--- BEGIN ---

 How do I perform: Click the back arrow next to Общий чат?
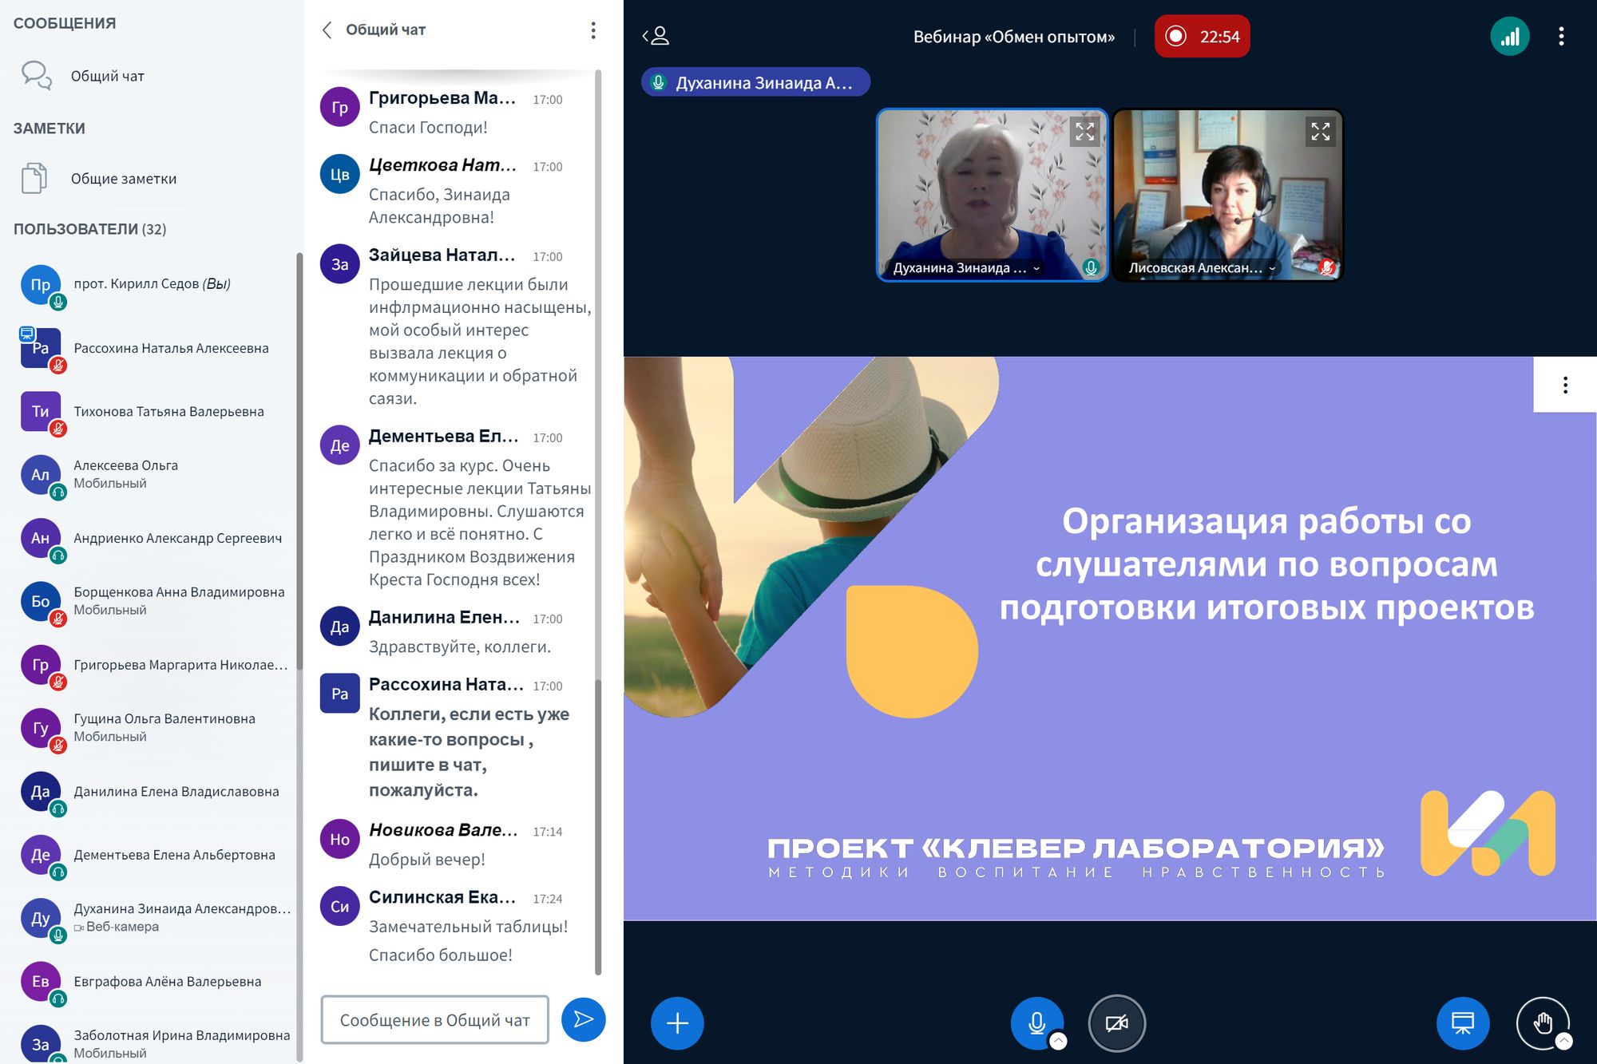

--- END ---
--- BEGIN ---

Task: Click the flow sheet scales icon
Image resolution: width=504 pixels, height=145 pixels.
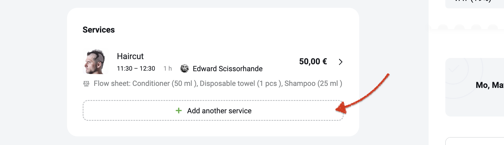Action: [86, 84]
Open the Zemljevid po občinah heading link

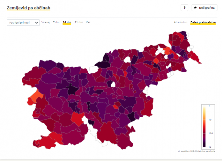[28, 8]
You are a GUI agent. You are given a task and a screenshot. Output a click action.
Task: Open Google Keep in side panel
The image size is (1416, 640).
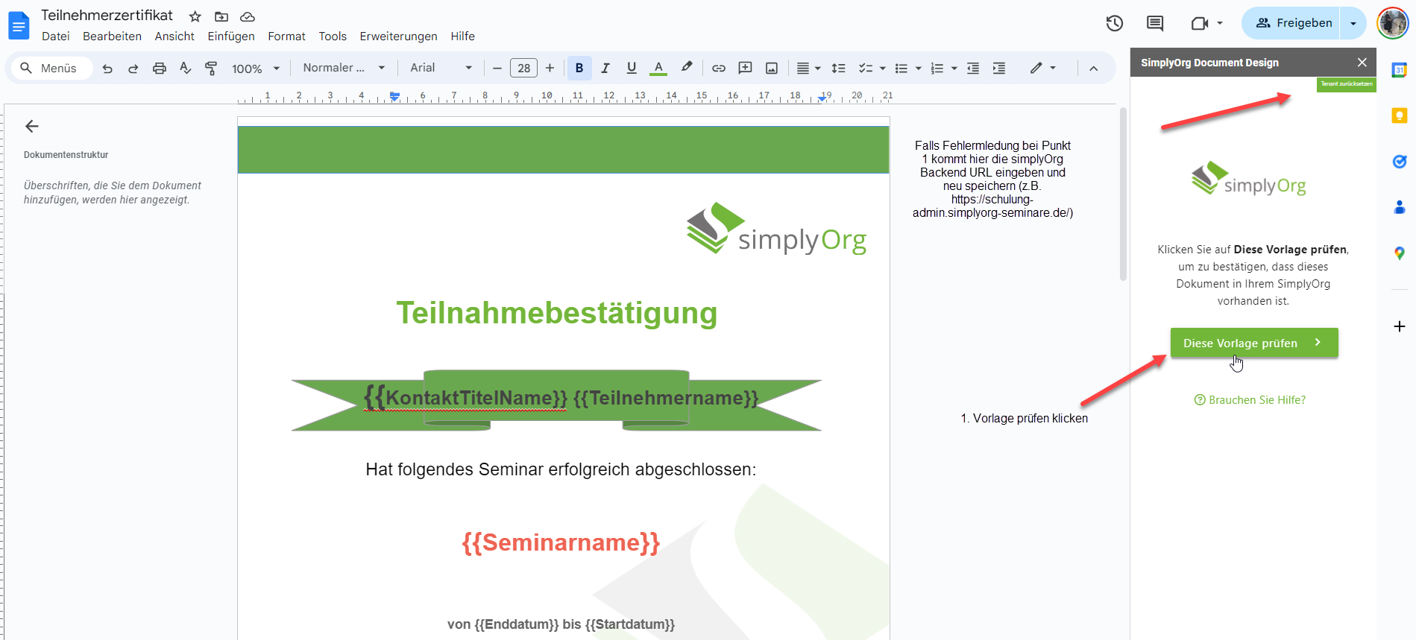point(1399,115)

--- END ---

• Given problem
Copy out the records word for word, starting at the line that contains "Task: Click the flow sheet scales icon" and ending at the line that contains "point(1399,115)". Leave the pictures out.

• Correct response
Task: Click the flow sheet scales icon
Image resolution: width=504 pixels, height=145 pixels.
Action: [86, 84]
Open the Zemljevid po občinah heading link

[28, 8]
You are a GUI agent. You are given a task and a screenshot. Output a click action.
Task: Open Google Keep in side panel
The image size is (1416, 640).
point(1399,115)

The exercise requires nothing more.